Emile Marcesche se rend également très populaire auprès de ses ouvriers. En 1905, il crée une caisse de secours pour son personnel ; en 1914 il équipe de vestiaires, douches, infirmerie, réfectoire, ateliers d’apprentissage l'une de ses usines ; en 1917 la cidrerie intègre des jardins ouvriers ; il met en place un service médical gratuit et construit une école pour le personnel des  Kaolins d’Arvor. En 1918, en pleine guerre, il prend conscience des  difficultés que doivent surmonter les familles nombreuses. Lui-même orphelin de son père à l'âge de 3 ans, il s'est également retrouvé avec la charge de ses six enfants suite à la mort de Louise en 1912. L'idée lui vient alors de créer la caisse de compensation interprofessionnelle, qui est en quelque sorte la première caisse d’allocations familiales de France. Catholique convaincu, l'ensemble de ses actions le place, selon le pape Jean-Paul II, parmi les principales figures de l'engagement social-chrétien au XXe siècle en France3.

Le cortège funéraire d'Emile Marcesche. Le Nouvelliste du Morbihan, 24 octobre 1939, p. 3.  

Emile Marcesche meurt subitement le 21 octobre 1939. Un vibrant hommage lui est rendu dans sa ville d'adoption. Le Nouvelliste du Morbihan évoque alors la foule qui, à l'occasion de ses obsèques,

« a envahi, avant 9 heures, la rue Victor-Hugo, trop étroite pour la contenir ; et, dans la chapelle ardente aménagée à la maison mortuaire, c'est le va-et-vient silencieux de tous ceux qui veulent s'incliner une dernière fois, sur la dépouille du bienfaiteur de la cité, du chef d'entreprise compréhensif et bon, ou de l'homme de cœur qui forçait le respect et la sympathie. Et ceux-là ne sont pas légion ! »4

Yves-Marie EVANNO

 

1 BOISSON, Pascal, Émile Marcesche (1868-1939) : une trajectoire entrepreneuriale, Université de Bretagne Sud, thèse sous la direction de LE BOUËDEC, Gérard, 2010 et « Emile Marcesche (1868-1939), capitaine d'industrie à Lorient », Collection Mémoire et Histoire, n° 4, Ville de Lorient, 2012.

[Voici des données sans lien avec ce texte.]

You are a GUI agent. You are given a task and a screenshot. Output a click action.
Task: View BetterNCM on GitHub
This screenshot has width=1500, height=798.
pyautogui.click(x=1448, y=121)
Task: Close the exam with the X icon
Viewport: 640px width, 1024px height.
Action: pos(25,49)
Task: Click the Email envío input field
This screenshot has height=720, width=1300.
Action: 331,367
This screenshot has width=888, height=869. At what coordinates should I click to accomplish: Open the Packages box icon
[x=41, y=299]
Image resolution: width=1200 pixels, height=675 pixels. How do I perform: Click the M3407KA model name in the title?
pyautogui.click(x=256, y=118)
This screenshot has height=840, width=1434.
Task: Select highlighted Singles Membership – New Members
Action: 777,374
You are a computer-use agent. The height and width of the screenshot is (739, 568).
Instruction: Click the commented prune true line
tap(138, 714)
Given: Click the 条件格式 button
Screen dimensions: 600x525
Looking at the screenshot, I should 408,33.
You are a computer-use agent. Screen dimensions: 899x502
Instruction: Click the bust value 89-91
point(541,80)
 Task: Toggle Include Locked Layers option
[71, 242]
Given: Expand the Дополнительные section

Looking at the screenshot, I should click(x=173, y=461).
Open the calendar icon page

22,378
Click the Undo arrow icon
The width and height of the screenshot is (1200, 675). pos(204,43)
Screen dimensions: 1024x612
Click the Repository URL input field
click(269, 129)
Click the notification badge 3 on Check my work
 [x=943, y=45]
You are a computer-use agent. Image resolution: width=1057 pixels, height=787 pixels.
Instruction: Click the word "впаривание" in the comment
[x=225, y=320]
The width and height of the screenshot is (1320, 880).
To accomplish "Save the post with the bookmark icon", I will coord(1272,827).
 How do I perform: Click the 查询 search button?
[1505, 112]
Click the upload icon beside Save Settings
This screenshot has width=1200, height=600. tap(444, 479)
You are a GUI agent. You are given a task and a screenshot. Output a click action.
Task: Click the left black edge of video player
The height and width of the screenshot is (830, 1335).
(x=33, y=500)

2 GICQUEL, Yvonig, La chambre de commerce et deux siècles d'économie du Morbihan, 1807-2007, Spézet, Coop Breizh, 2008, p. 152.

3 Lettre adressée au Président des Semaines sociales de France, 17 novembre 1999, en ligne.

4 « Les obsèques de M. Emile Marcesche », Le Nouvelliste du Morbihan, 24 octobre 1939, p. 3.